Как было замечено, обстоятельства побега от жены, рассказанные не только самим Чайковским, но братьями и друзьями, в частностях разноречивы, как это бывает, когда нескольким людям необходимо утаить какой-либо компрометирующий факт. Истинные причины его матримониального фиаско должны были остаться в тени; огласки истории нужно было избегать, а бегство за границу — объяснить. Из воспоминаний Кашкина мы знаем, как и в какой момент произошел последний срыв: «В конце сентября он пришел в консерваторию к началу утренних занятий с таким болезненно искаженным лицом, что оно и теперь помнится мне совершенно ясно. Он, как-то не глядя на меня, протянул мне телеграмму и сказал, что нужно уехать. В телеграмме, за подписью Направника, его вызывали немедленно в Петербург. Н. Г. Рубинштейну он сказал, что уезжает почтовым поездом и не знает, когда можно будет вернуться». Самому же Кашкину, по его словам, в уже знакомом нам длинном монологе о матримониальном эксперименте, композитор рассказал и о том, как он сам организовал свое отбытие в Петербург: «Я не успел сделать еще какого-либо опыта с той же целью (самоубийства. —
Модест Ильич в биографии брата описывает его отбытие из Москвы следующим образом: «В двадцатых числах сентября Петр Ильич заболел. 24 сентября под предлогом вызова по телеграмме из Петербурга покинул Москву в состоянии, близком к безумию. По словам Анатолия, когда он вышел встретить Петра Ильича на Николаевскую платформу, последнего нельзя было узнать, до того в течение месяца его лицо изменилось. Прямо из вагона его провели в ближайшую гостиницу “Дагмара”, где после сильнейшего нервного припадка он впал в бессознательное состояние, длившееся около двух (!) недель. (В позднейших изданиях биографии к этой странице прилагалась вклейка: «следует читать около двух суток».) Когда острый кризис миновал, доктора поставили единственным условием выздоровления полную перемену обстановки жизни. <…> Полный разрыв был единственным средством не только для дальнейшего благополучия обоих, но и для спасения жизни Петра Ильича». В рассказе братьев Чайковских явно чувствуется позднейшая рука Модеста, желающего довести свое повествование о жизни брата в этом месте до трагического накала и оправдать его бегство от жены.
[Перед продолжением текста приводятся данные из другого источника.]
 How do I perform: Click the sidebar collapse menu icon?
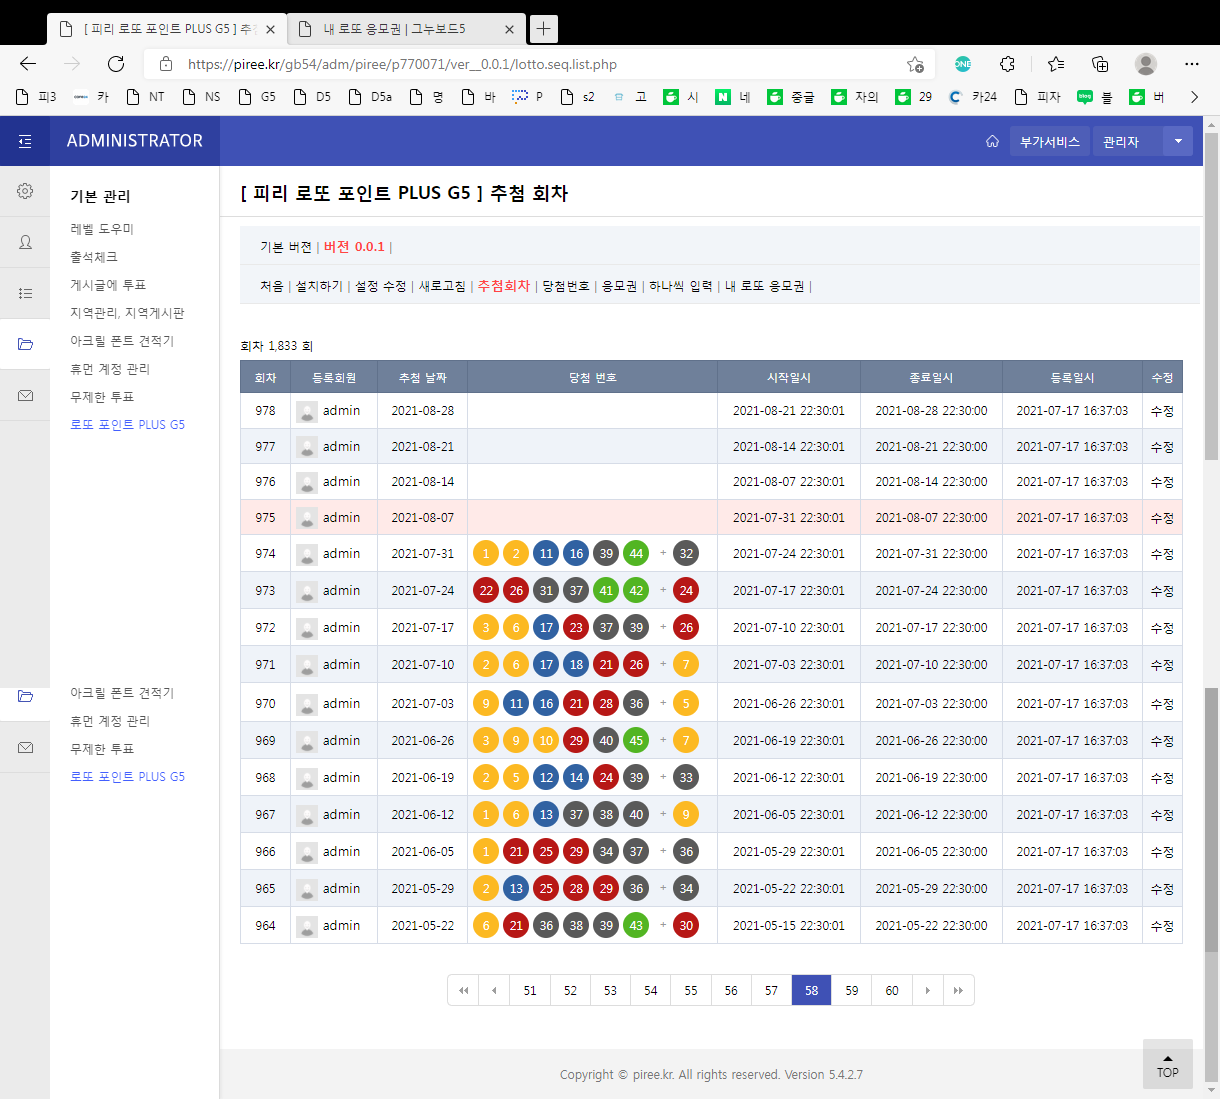click(25, 141)
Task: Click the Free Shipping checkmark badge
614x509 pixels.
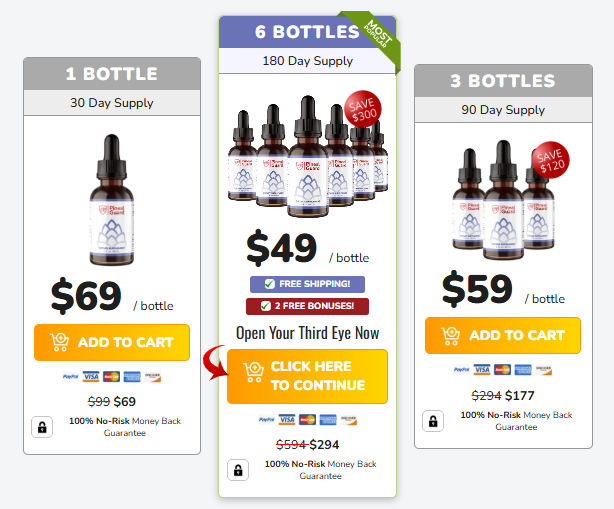Action: pos(307,284)
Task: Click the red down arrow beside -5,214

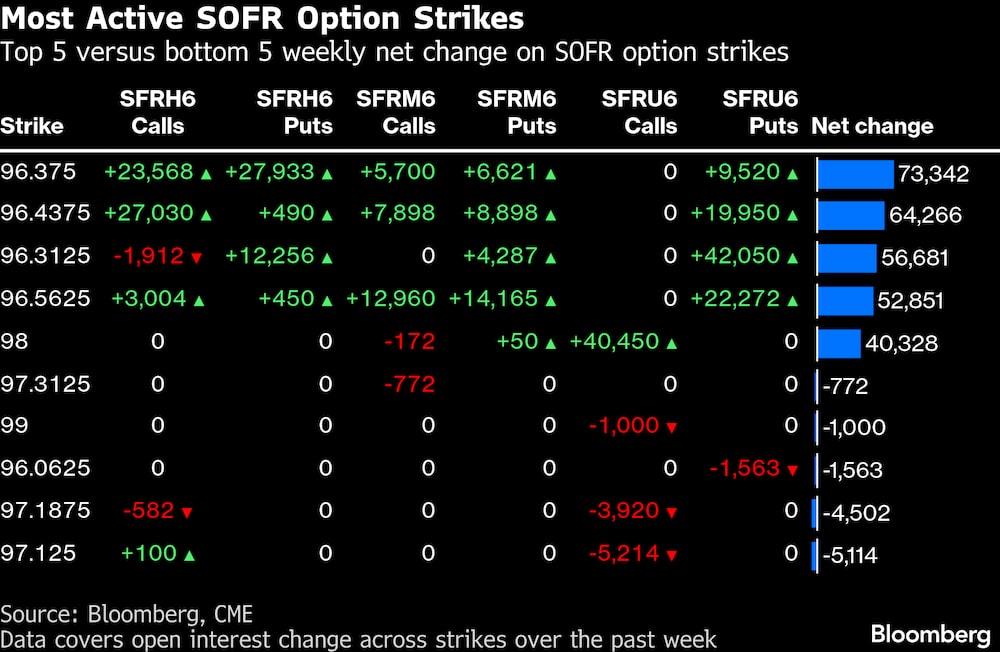Action: (671, 555)
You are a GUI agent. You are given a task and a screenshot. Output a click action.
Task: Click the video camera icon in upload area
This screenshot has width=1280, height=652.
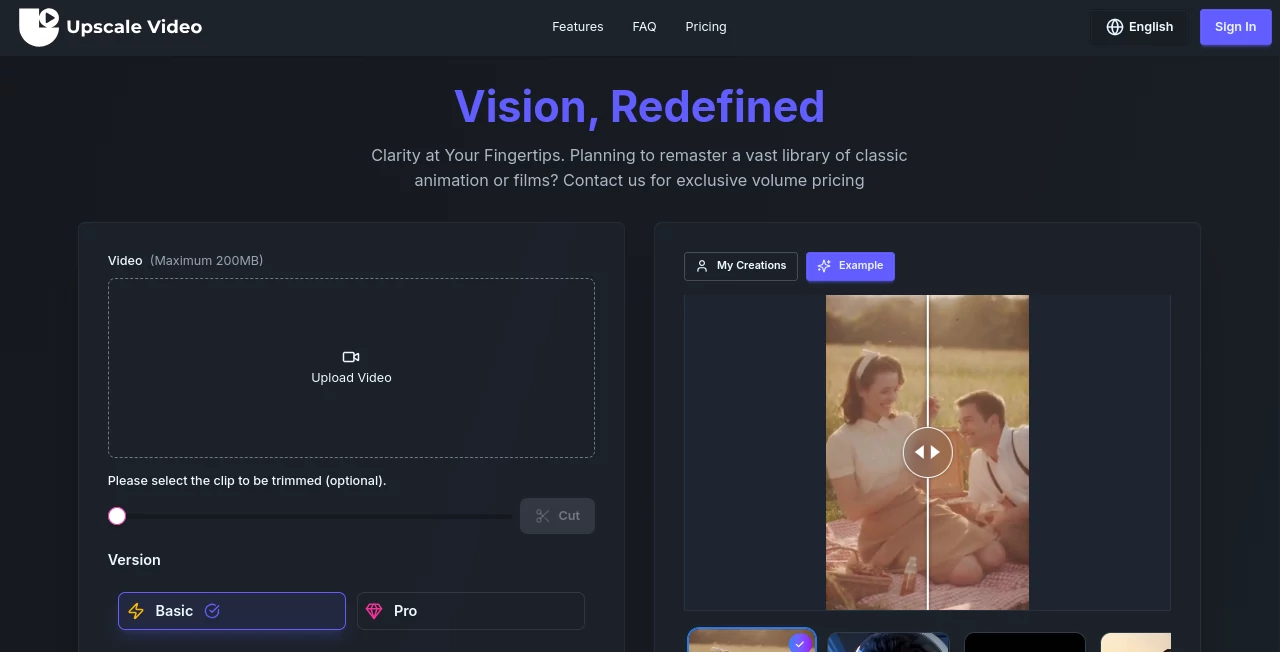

Сам композитор, в передаче Кашкина, прочитавшего ко времени написания своего отчета труд Модеста, также уходит от деталей: «Относительно моего пребывания в Петербурге я вспоминаю очень немногое и то случайно, помню жестокие первые припадки, помню Балинского, отца, братьев и только».
Во-первых, трудно себе представить, чтобы человек столь нервный пребывал в бессознательном состоянии так долго, во-вторых, кажется странным, что врачи, не зная истории болезни Чайковского и характера отношений между супругами (вопрос гомосексуальности мужа вряд ли обсуждался), советуют им разъехаться и не просто на некоторое время, что было бы логично, а навсегда. Причем врачебная рекомендация отправиться за границу — именно то, чего композитор, как мы знаем, страстно желал.
В правдивости этой версии, усиленно распространяемой братьями Чайковского, справедливо усомнился и сам Кашкин: «Не знаю, каким образом Балинский познакомился с общим состоянием и жизненными условиями своего пациента, но он с самого начала признал невозможность не только совместной жизни с женой, но высказался решительным образом за необходимость полной разлуки супругов навсегда и даже за недопущение каких-либо свиданий на будущее время. Вероятно, больной в своем бреду говорил что-либо, подавшее повод к такому заключению, потому что ни братья, ни отец сообщить ему ничего не могли, так как и сами ничего не знали».
По всей видимости, эта история очень серьезной нервной болезни была специально придумана самим Чайковским: в ее необходимости он смог убедить Анатолия и Модеста, дабы обрести повод уехать за границу. В. С. Соколов предполагает, что во время встречи с Модестом и Анатолием в августе в Каменке, «вероятно, был задуман и “спасительный” побег в Петербург. Во всяком случае, поездка эта планировалась заранее, как видно из сентябрьской переписки Петра Ильича». Именно серьезная психическая болезнь, а не истерический припадок, который, скорее всего, имел место и которым композитор был подвержен с детства, открывала для него возможность «убежать куда-нибудь» от случайно встреченной женщины, ставшей его женой, или от опостылевшей консерватории и сметь надеяться на понимание и поддержку госпожи фон Мекк. Как мы увидим дальше, он получил и поддержку, и понимание.